2 thoughts on “Wie du Troll-Techniken in Online-Diskussionen erkennst

  1. Kann man versehentlich trollen? Und ist diese Frage bereits Trollen? 🙂

    Also ich würde mich selbst als linksliberal bezeichnen (und werde in den allermeisten Diskussionen auch so wahrgenommen und teils dafür angegriffen) und habe daher in Diskussionen die Behauptungen von angeblichen Sprechverboten als Quatsch abgetan. Nach dem Lesen eines solchen Artikels komme ich aber ins Zweifeln.

    Im Grunde kann mit den Aussagen oben in fast jeder (kontrovers) geführten Diskussion eine/r als Troll definiert werden – und das sogar, ohne dass der/diejenige absichtlich trollt. Besonders interessant finde ich da den Hinweis auf das Concern Trolling…“hohes Körpergewicht“ ist demnach ein „pathologisierender Ausdruck“. Die m.E. legitime Meinung, dass „hohes Körpergewicht“ (was ich ja nicht schreiben darf!)… durchaus auch Nachteile hat, ist nun keine legitime Ansicht mehr, sondern Trolling.

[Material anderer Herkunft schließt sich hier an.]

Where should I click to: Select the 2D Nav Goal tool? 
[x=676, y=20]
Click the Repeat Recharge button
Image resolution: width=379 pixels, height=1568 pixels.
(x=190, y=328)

    Kombiniert mit dem Tipp, solche Kommentare zu löschen und die vermeitlichen Trolle zu sprerren, ist damit m.E. der Willkür Tür und Tor geöffnet. Ich überlege gerade ernsthaft, welche Diskussionen dann überhaupt noch geführt werden können. Aber okay, andererseits werde ich in eher rechtslastigen Foren mitunter übel beleidigt und bedroht und würde mir da durchaus ein konsequenteres Eingreifen der Moderation wünschen. Ich plädiere also nicht dafür, überhaupt nicht in Diskussionen einzugreifen, finde die obige Darstellung aber durchaus problematisch. Unabhängig davon aber danke für solche Artikel, die mir ganz neue Ansichten vermitteln (BTW: Was ist Fettfeindlichkeit? Auch eine Google-Recherche hat mich nicht weiter gebracht.).

  2. Danke für den Artikel und insbesondere für den Hinweis auf Wondermark – was für ein toller Webcomic!
    Bzgl. Tone Policing bin ich zwar der Meinung, dass es einfacher für die zuhörende (und nicht absichtlich trollende) Person ist, wenn Informationen sachlich übermittelt werden, weil ich die Wut der anderen Person dann auf mich beziehe, selbst wenn es mich nicht betrifft. Das fühlt sich dann nicht gut an und ich musste erst lernen, mit dieser Empfindung umzugehen und offen für die Informationen zu sein. Ich weiß aber genauso aus eigener Erfahrung, wie wichtig es ist, die Wut, die oft mit dem Thema, weil selbst davon betroffen, zuzulassen. Vielleicht ist es an der Stelle dann wichtig, zu kommunizieren, woher diese Wut kommt, wobei mir klar ist, dass dann wieder Erklärungen von Menschen erwartet werden, die sich ohnehin schon ständig erklären müssen.
    Insofern finde ich es cool, dass ihr über Wut auch schon mehrere Artikel geschrieben habt.